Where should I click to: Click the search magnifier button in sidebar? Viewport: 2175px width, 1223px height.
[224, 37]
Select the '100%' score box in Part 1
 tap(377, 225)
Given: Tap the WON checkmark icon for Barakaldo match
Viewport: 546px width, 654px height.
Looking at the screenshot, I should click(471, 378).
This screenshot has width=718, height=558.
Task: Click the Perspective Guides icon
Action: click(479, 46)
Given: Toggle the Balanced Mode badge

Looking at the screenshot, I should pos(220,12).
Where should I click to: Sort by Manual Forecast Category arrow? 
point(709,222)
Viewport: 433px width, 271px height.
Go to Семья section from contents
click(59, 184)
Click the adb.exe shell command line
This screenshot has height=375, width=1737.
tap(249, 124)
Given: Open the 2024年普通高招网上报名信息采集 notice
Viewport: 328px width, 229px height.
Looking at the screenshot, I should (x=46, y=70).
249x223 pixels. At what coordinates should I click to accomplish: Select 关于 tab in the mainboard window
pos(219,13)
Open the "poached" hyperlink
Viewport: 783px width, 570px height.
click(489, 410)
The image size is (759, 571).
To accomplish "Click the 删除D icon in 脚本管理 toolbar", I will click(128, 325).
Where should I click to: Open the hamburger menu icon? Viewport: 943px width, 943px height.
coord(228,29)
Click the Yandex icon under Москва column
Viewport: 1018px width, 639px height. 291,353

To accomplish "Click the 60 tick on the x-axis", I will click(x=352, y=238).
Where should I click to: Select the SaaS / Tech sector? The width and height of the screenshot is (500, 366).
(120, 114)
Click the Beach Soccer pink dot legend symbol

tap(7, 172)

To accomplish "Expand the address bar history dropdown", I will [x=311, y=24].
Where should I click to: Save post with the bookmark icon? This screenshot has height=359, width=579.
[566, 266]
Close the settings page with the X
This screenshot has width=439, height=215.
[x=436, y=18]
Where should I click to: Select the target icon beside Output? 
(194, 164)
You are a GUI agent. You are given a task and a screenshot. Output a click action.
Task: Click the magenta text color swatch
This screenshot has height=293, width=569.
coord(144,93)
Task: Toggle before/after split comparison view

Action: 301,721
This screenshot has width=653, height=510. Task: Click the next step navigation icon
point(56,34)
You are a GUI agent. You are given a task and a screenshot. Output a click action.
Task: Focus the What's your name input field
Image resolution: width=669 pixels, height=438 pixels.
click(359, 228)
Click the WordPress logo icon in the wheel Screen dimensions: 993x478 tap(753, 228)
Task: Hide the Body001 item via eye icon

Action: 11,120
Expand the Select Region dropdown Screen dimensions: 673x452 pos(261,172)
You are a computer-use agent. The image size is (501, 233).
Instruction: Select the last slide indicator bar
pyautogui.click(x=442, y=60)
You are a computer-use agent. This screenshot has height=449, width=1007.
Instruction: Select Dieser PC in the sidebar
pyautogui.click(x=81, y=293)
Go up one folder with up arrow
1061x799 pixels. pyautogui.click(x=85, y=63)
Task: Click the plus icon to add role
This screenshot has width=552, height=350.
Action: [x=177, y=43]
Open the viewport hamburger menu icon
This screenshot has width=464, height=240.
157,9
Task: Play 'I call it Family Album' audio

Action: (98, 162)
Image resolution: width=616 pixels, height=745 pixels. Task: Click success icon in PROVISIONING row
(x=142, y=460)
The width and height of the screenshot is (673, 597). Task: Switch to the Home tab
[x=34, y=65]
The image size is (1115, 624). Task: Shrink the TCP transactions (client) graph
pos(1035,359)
□ □ □
Task requirements: Out of the data above, give again only the lines starting at the one holding "Instruction: Select Dieser PC in the sidebar" and ending at the one holding "Task: Click the plus icon to add role", unchanged.

Finished task:
Instruction: Select Dieser PC in the sidebar
pyautogui.click(x=81, y=293)
Go up one folder with up arrow
1061x799 pixels. pyautogui.click(x=85, y=63)
Task: Click the plus icon to add role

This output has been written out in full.